10 September 2020 | By

ATLAS,Accelerators
The ATLAS mock-up of the central detector (left) sitting next to the B0 magnet, the 1/3rd length prototype of the experiment’s superconducting magnet. (Image: S. Bennett/CERN)

It was in 2014, just a few months after my transition from ALICE to ATLAS, that I saw the mock-up for the first time: a full-scale wooden reproduction of the central portion of the ATLAS experiment, measuring some 8 metres high and wide.

I was with my office mate Jan Godlewski that day, who would retire some months later. Like me, he was a mechanical engineer, as well as being the Cooling Coordinator of ATLAS. With his usual smile he started to tell me that, in 2001, he was in charge of the construction of such handicraft objects, along with 3 other collaborators. The goal at the time was to verify detector geometries, checking for available gaps where hundreds of power and read-out cables could be installed. These mock-ups were also employed to test the pipes used in the evaporative cooling system of the central detectors, in preparation for the actual installation in the experimental cavern which happened in 2007.

There I was, in the middle of yet another fascinating story that Jan was describing like an adventure – one of the many you might hear at CERN if you talk with physicists and engineers. Enthralled by the accuracy of some details, I would never have imagined that a couple of years later the mock-up would become my second office at CERN. 15 years after its first installation, we pulled it out of the drawer because a new mission awaited it.

But why, after all this time, was a wooden mock-up once again essential? Are the 3D models that faithfully reproduce the available spaces not enough? Partially yes, but not completely.


These new detectors will have crazy performance – their electronics will have to be kept at -40°C in order for them to survive the high radiation environment.


Inner Detector,Testing,Milestones,Technology,Detectors,ATLAS
A view of the ATLAS mock-up’s current set-up as the testing location for a new CO2 cooling system. (Image: J. Noite/ATLAS Collaboration)

In 2016, the mock-up became operational once again. Installed in one of the CERN workshops, it is surrounded by truss structures – as if on the stage of a rock concert – and equipped with pipes connected to a new cooling system. It is helping us test CO2 evaporative cooling technology, which at CERN will make up the main cooling systems of future ATLAS and CMS trackers. These new detectors will have crazy performance, and their electronics will have to be kept at -40°C in order for them to survive the high radiation environment.

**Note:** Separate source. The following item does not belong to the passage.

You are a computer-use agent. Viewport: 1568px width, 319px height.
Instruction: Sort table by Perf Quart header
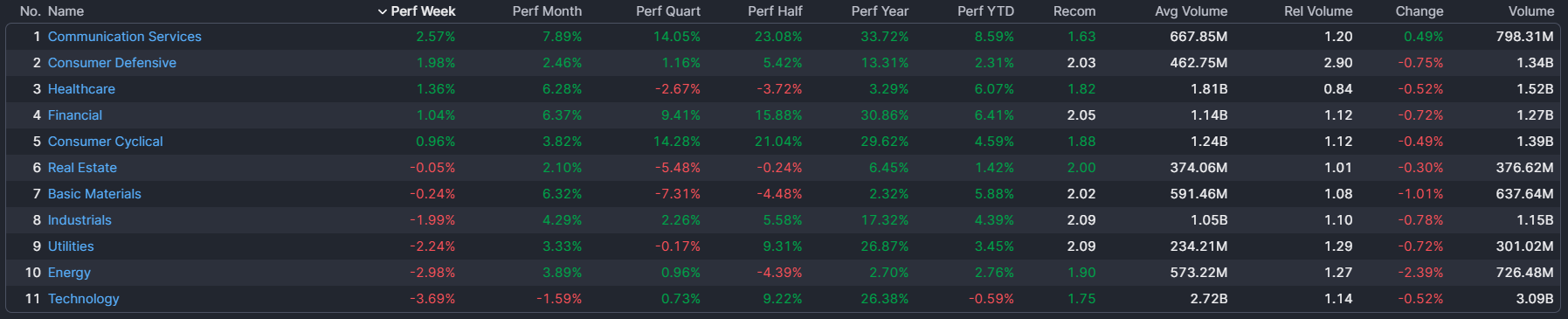click(x=668, y=11)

In order to build such increasingly powerful detectors, operating in extreme working conditions, we have to develop new solutions. Thus the ATLAS Collaboration, together with contributions from CMS, launched an R&D project called Baby-DEMO. The project, which I am in charge of, is carried out by a team of engineers and technicians working to provide the ATLAS with the most suitable and greener cooling technology. Transitioning to CO2 evaporative cooling will allow us to reduce the usage of Freon and other greenhouse refrigeration gases in our experiments.

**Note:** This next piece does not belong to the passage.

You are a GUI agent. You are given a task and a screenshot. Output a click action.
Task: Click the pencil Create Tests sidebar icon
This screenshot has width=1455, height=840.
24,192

The mock-up is the ideal tool for performing an in-depth study of the cooling system, because we can check our limits and try to overcome them. It is also being used to verify various other functionalities of new detectors, and is available to teams developing detector prototypes or working on the integration of the new cables. Proving that, just as it was twenty years ago, reality is still the best 3D model available.

Now I, just like Jan, have a story to tell!